One of my favorite blogs, Sunday Morning Quarterback, has done what I thought was impossible – taken a sensible look at college football statistics to find a correlation between certain of them and winning.
He draws a number of interesting conclusions with his analysis:
- Penalty yardage, over the course of an entire season, had no discernible effects on winning and losing.
- What’s more interesting is that offensive categories in general come out looking far more important in the relative measure…
- More than any other number, very good fourth down percentage equated to a very good team (though not necessarily vice versa).
- Extrapolating: want to be good? Play good defense. Want to be very good? Convert fourth downs. Want to not completely suck? Move the ball and convert a few third downs. Penalties? In the end, irrelevant.
Applying some of this to Georgia, SEC stats show the Dawgs this year are (1) third in fourth down conversion rate, at 61.5% (Auburn and LSU led and were both over the 70% mark); (2) seventh in third down conversion rate, at 40.7% (LSU and UT are the leaders); and (3) tenth in total offense, at 321.1 yards per game (LSU leads, at 400+ yards per game).

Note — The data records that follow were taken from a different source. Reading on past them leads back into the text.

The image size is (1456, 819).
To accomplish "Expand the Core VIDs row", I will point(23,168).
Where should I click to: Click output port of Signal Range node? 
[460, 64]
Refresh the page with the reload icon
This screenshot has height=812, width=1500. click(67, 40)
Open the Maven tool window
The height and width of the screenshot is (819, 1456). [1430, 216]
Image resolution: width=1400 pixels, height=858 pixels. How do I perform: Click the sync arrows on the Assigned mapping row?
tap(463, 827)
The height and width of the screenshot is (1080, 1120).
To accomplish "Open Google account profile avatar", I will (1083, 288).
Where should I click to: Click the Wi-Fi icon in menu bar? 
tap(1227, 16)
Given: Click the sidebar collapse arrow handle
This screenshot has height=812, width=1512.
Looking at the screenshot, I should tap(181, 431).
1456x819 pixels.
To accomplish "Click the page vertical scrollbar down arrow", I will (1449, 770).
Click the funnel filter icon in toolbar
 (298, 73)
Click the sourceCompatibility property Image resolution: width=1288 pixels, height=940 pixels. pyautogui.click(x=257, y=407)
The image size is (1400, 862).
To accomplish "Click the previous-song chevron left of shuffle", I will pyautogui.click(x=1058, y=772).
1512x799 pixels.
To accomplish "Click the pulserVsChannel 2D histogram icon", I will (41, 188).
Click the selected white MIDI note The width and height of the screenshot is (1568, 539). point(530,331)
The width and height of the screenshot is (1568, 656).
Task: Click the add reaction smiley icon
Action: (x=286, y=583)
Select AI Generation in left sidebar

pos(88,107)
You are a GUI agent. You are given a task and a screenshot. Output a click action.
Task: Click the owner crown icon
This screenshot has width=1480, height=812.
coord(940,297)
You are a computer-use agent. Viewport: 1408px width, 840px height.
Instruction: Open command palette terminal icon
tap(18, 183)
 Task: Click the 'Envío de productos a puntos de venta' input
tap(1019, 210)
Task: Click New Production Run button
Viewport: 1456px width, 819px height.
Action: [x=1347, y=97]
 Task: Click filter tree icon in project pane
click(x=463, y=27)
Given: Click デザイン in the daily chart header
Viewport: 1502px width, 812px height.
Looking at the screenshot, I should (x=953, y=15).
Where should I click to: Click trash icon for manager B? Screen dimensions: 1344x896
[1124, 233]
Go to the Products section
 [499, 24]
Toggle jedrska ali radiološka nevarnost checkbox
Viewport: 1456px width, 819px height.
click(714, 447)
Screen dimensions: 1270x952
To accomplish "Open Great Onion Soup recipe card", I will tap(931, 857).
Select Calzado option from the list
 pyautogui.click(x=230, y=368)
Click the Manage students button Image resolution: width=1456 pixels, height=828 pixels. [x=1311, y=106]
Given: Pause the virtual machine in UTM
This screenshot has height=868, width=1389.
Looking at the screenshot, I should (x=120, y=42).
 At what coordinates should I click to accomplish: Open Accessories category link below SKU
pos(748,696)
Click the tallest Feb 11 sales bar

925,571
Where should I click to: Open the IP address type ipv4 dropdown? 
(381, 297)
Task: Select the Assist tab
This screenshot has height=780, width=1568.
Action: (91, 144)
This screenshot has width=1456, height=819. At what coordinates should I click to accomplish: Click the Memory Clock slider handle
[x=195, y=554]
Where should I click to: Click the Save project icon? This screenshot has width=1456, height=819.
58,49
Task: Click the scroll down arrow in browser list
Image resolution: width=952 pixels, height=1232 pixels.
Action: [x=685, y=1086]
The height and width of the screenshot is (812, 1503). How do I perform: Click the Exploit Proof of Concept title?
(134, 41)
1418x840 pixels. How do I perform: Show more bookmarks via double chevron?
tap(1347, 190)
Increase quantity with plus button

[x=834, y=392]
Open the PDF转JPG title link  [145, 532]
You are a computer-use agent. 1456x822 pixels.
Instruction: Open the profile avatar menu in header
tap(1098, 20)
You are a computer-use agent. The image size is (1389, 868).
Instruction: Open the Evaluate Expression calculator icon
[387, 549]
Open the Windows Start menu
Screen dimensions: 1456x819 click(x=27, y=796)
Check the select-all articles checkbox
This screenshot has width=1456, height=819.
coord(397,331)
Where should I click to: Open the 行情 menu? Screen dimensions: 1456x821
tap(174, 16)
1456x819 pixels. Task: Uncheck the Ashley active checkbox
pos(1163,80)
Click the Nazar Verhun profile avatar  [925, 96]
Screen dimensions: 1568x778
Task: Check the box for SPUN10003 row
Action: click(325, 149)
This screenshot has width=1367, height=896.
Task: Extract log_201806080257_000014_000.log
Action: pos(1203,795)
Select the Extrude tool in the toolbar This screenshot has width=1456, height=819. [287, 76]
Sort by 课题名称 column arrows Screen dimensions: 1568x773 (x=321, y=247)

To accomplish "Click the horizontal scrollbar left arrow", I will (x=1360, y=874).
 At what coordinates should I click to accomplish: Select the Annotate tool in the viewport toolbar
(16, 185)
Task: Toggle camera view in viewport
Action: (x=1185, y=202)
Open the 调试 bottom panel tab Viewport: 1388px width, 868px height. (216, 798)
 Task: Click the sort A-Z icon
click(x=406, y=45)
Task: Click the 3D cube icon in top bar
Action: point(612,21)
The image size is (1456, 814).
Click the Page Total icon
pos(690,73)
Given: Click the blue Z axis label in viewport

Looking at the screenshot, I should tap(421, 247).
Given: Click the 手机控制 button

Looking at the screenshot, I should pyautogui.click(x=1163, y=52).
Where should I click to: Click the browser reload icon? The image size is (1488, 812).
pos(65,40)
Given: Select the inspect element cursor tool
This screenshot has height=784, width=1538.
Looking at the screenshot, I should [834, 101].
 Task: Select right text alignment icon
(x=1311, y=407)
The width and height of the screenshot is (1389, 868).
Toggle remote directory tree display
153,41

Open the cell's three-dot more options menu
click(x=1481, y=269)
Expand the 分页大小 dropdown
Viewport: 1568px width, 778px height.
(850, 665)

SMQ’s analysis tells me two things here: why Georgia’s record is somewhat mediocre this year and why Jimbo Fisher is in demand right now.
And as for his point on penalties, Daniel Inman, all is forgiven, dude. Well, maybe not all.
Anyway, one other thing I looked at was a national match-up between Georgia and Virginia Tech in these categories. What I find is that Georgia has a marked advantage in fourth down conversion percentage (61.5% vs. 22.2%; VT ranks 115th nationally, a whopping 89 spots lower than Georgia), an advantage in third down conversion percentage (40.7% vs. 36.9%; VT is 29 spots lower than UGA nationally) and an advantage in total offense, as well (321.08 yards vs. 304 yards, a difference of 18 places nationally) . And the Dawgs did this against a tougher schedule.
What that could mean in the CFA Bowl is that with both teams playing tough defense, Georgia may have a marginal advantage in stringing together a drive to control the clock and score. (Of course, turnovers and special teams play would have an effect on this admittedly superficial analysis of mine as well.)
It’s certainly food for thought, though. SMQ promises a further look at this stuff. I look forward to reading it.